**Exercices:**
[1] Traduire en anglais la phrase suivante de l'extrait sur les ONG : « Ces acteurs ont pour objectif de venir en aide aux sinistrés à la fois matériellement et psychologiquement, pendant la phase courte d'urgence et la phase plus longue de reconstruction. »
[2] Dans l'extrait sur les ONG, condenser sous forme de liste à puces le paragraphe commençant par « La représentation de la situation par la chaîne », en conservant ses faits essentiels.

**Extrait source:**
--
10.3.1 Organisations non gouvernementales et internationales

La représentation de la situation par la chaîne permet de légitimer une forme nouvelle d’action d'ordre politique incarnée par les humanitaires. Ces acteurs ont pour objectif de venir en aide aux sinistrés à la fois matériellement et psychologiquement, pendant la phase courte d'urgence et la phase plus longue de reconstruction. Leur capacité à juguler la crise et à gérer les fonds sans qu'ils ne soient détournés est primordiale518. Ces organisations, en voyant leur action mise en lumière, contribuent inévitablement à l'instauration d'une image des pays aidés qui ne seraient pas complètement capables de se gérer seuls. Rappelons cette approche de Patrick Charaudeau : « Le discours d’héroïsation consiste à mettre en scène une figure de héros, réparateur d’un désordre social ou du mal qui affecte ces victimes[...] On voit de nouveau à l’œuvre cette stratégie discursive dans laquelle l’énonciateur tout en s’effaçant donne en pâture au public des figures de héros, l’assignant à s’y projeter et/ou à s’identifier à elles de manière aveuglante, ayant pour effet de suspendre tout esprit critique»519. Les ONG participent aux initiatives d’aide en faveur d’un développement qui prenne en compte la dimension écologique.
--
**Données enregistrées:**
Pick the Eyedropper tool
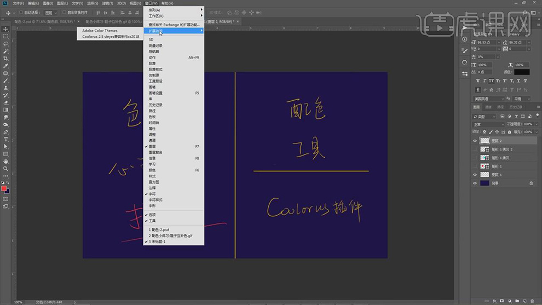 (x=5, y=66)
--
**Corrigés dans l'ordre:**
[1] These actors aim to help disaster victims both materially and psychologically, during the short emergency phase and the longer reconstruction phase.

[2]
- La représentation de la situation par la chaîne légitime une nouvelle forme d'action politique, incarnée par les humanitaires.
- Leur objectif est d'aider les sinistrés matériellement et psychologiquement, pendant l'urgence comme pendant la reconstruction.
- Leur capacité à juguler la crise et à gérer les fonds sans détournement est primordiale.
- La mise en lumière de leur action installe l'image de pays aidés incapables de se gérer complètement seuls.
- Selon Patrick Charaudeau, le discours d'héroïsation met en scène des héros réparateurs d'un désordre. L'énonciateur s'efface et pousse le public à s'identifier à eux, ce qui suspend tout esprit critique.
- Les ONG participent à des initiatives d'aide en faveur d'un développement qui prend en compte la dimension écologique.